Mr. Kear, the American, who is accompanied by his wife, has made a large fortune in the petroleum springs in the United States. He is a man of about fifty, a most uninteresting companion, being overwhelmed with a sense of his own wealth and importance, and consequently supremely indifferent to all around him. His hands are always in his pockets, and the chink of money seems to follow him wherever he goes. Vain and conceited, a fool as well as an egotist, he struts about like a peacock showing its plumage, and to borrow the words of the physiognomist Gratiolet, "il se flaire, il se savoure, il se goute." Why he should have taken his passage on board a mere merchant vessel instead of enjoying the luxuries of a transatlantic steamer, I am altogether at a loss to explain.
The wife is an insignificant, insipid woman, of about forty years of age. She never reads, never talks, and I believe I am not wrong in saying, never thinks. She seems to look without seeing, and listen without hearing, and her sole occupation consists in giving her orders to her companion, Miss Herbey, a young English girl of about twenty.
Miss Herbey is extremely pretty. Her complexion is fair and her eyes deep blue, while her pleasing countenance is altogether free from that insignificance of feature which is not unfrequently alleged to be characteristic of English beauty. Her mouth would be charming if she ever smiled, but, exposed as she is to the ridiculous whims and fancies of a capricious mistress, her lips rarely relax from their ordinary grave expression. Yet, humiliating as her position must be, she never utters a word of open complaint, but quietly and gracefully performs her duties, accepting without a murmur the paltry salary which the bumptious petroleum-merchant condescends to allow her.

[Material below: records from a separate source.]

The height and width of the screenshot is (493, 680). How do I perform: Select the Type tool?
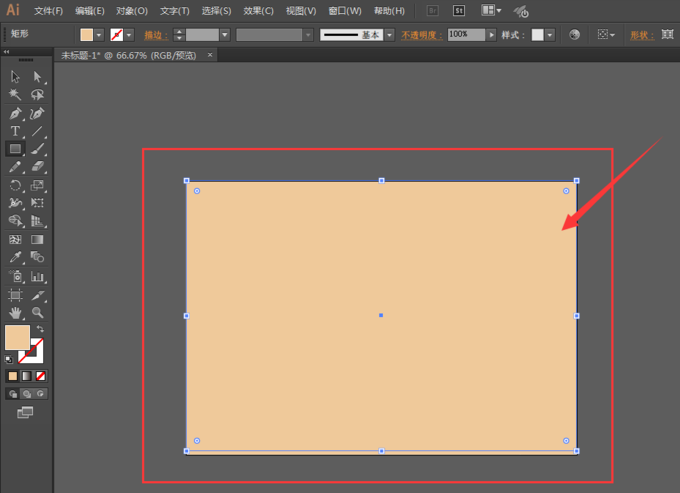click(15, 131)
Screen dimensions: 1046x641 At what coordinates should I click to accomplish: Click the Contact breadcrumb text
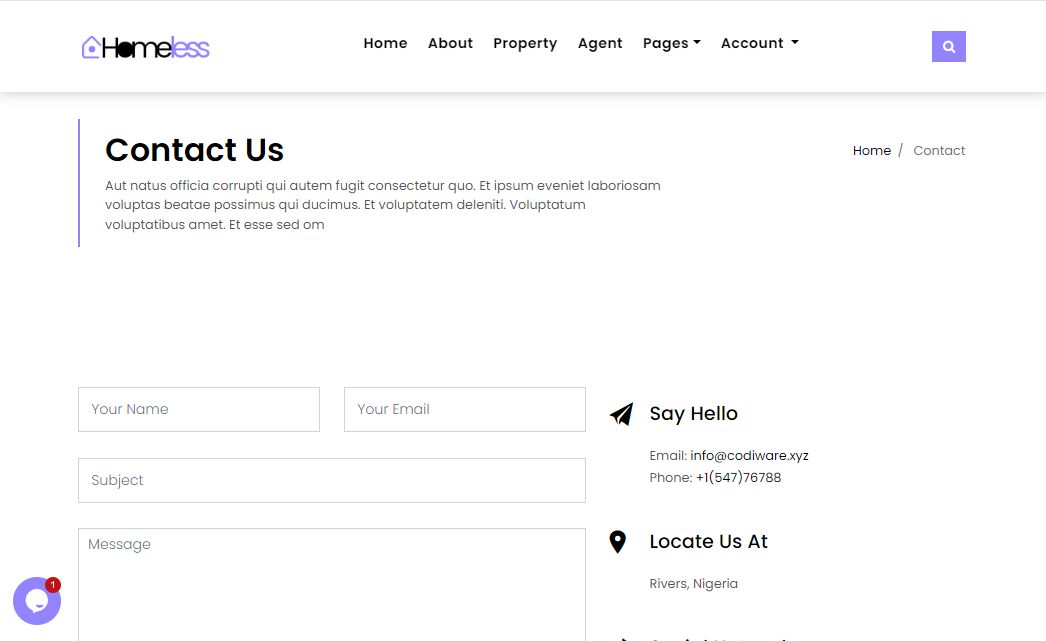pyautogui.click(x=939, y=151)
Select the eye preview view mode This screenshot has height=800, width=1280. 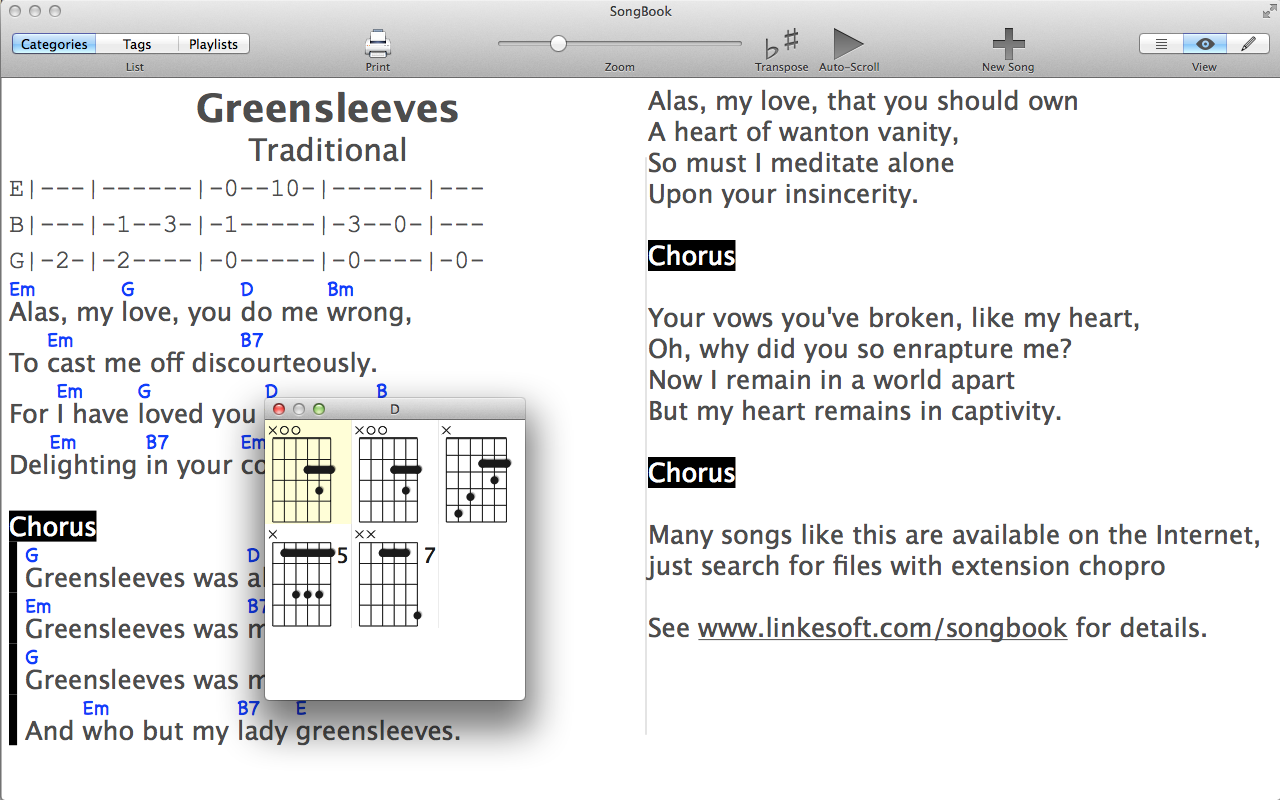1205,44
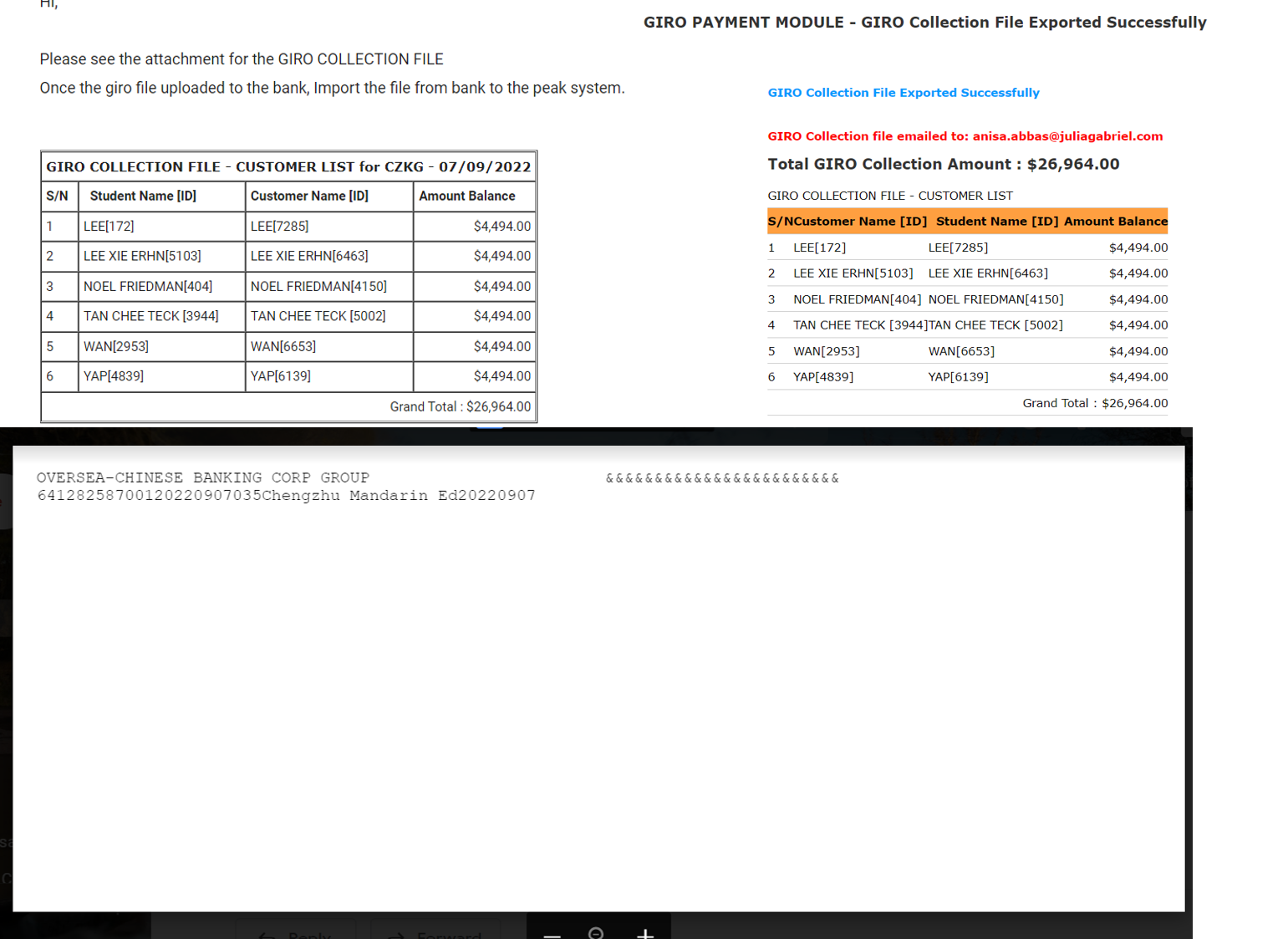Click the zoom out minus icon

tap(552, 935)
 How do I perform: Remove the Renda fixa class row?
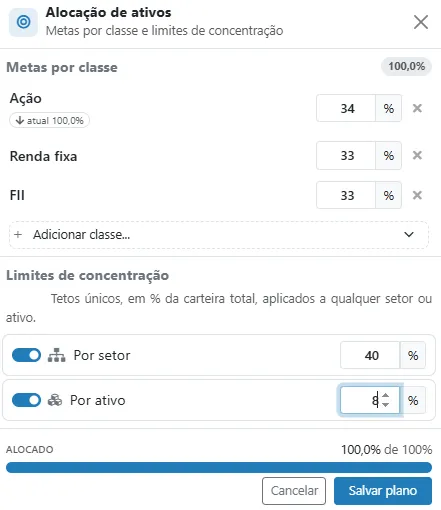point(417,155)
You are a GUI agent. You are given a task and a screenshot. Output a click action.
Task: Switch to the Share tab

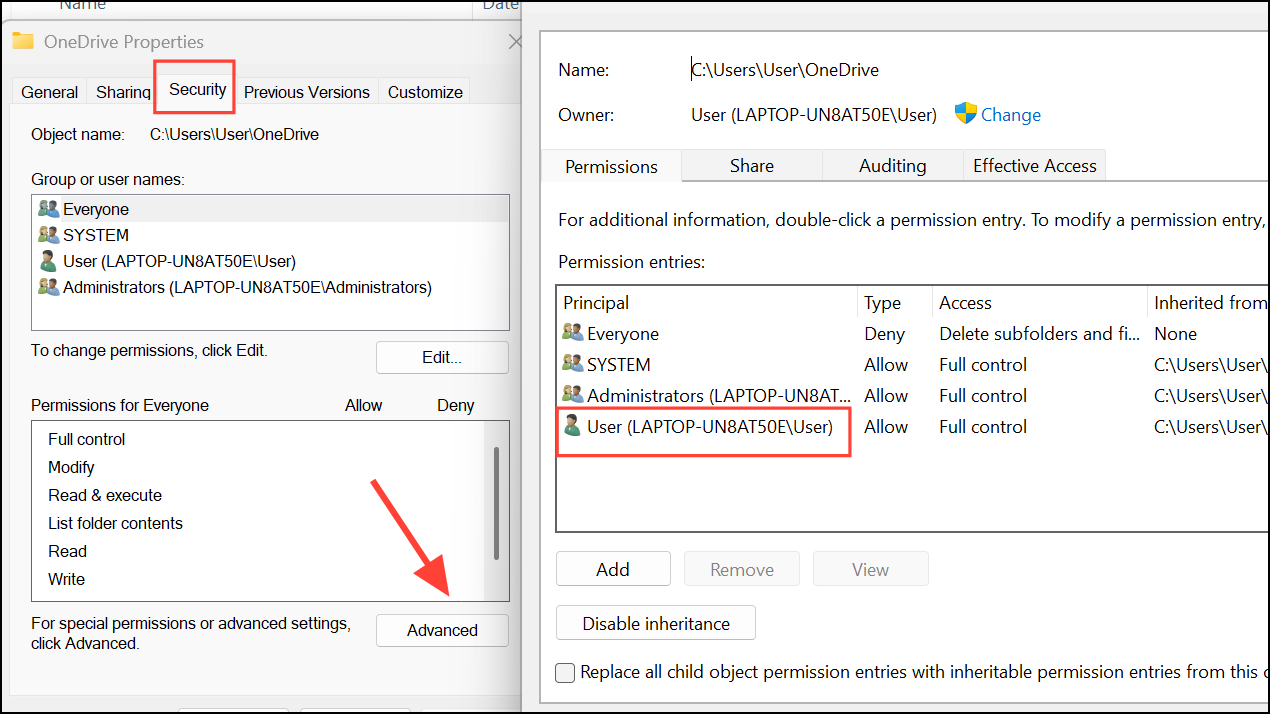click(751, 165)
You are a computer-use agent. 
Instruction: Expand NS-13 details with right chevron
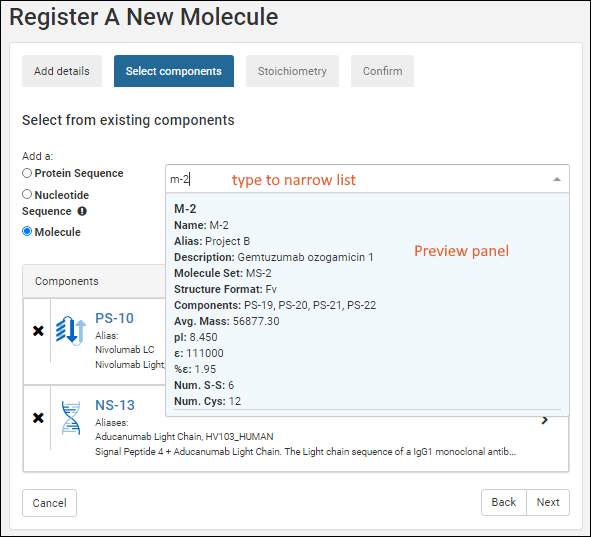545,420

The Manchester engineer, William Falsten, looks like a thorough Englishman. He has the management of some extensive hydraulic works in South Carolina, and is now on his way to Europe to obtain some improved apparatus, and more especially to visit the mines worked by centrifugal force, belonging to the firm of Messrs. Cail. He is forty-five years of age, with all his interests so entirely absorbed by his machinery that he seems to have neither a thought nor a care beyond his mechanical calculations. Once let him engage you in conversation, and there is no chance of escape; you have no help for it but to listen as patiently as you can until he has completed the explanation of his designs.
The last of our fellow-passengers, Mr. Ruby, is the type of a vulgar tradesman. Without any originality or magnanimity in his composition, he has spent twenty years of his life in mere buying and selling, and as he has generally contrived to do business at a profit, he has realized a considerable fortune. What he is going to do with the money, he does not seem able to say: his ideas do not go beyond retail trade, his mind having been so long closed to all other impressions that it appears incapable of thought or reflection on any subject besides. Pascal says, "L'homme est visiblement fait pour penser. C'est toute sa dignite et tout son merite;" but to Mr. Ruby the phrase seems altogether inapplicable.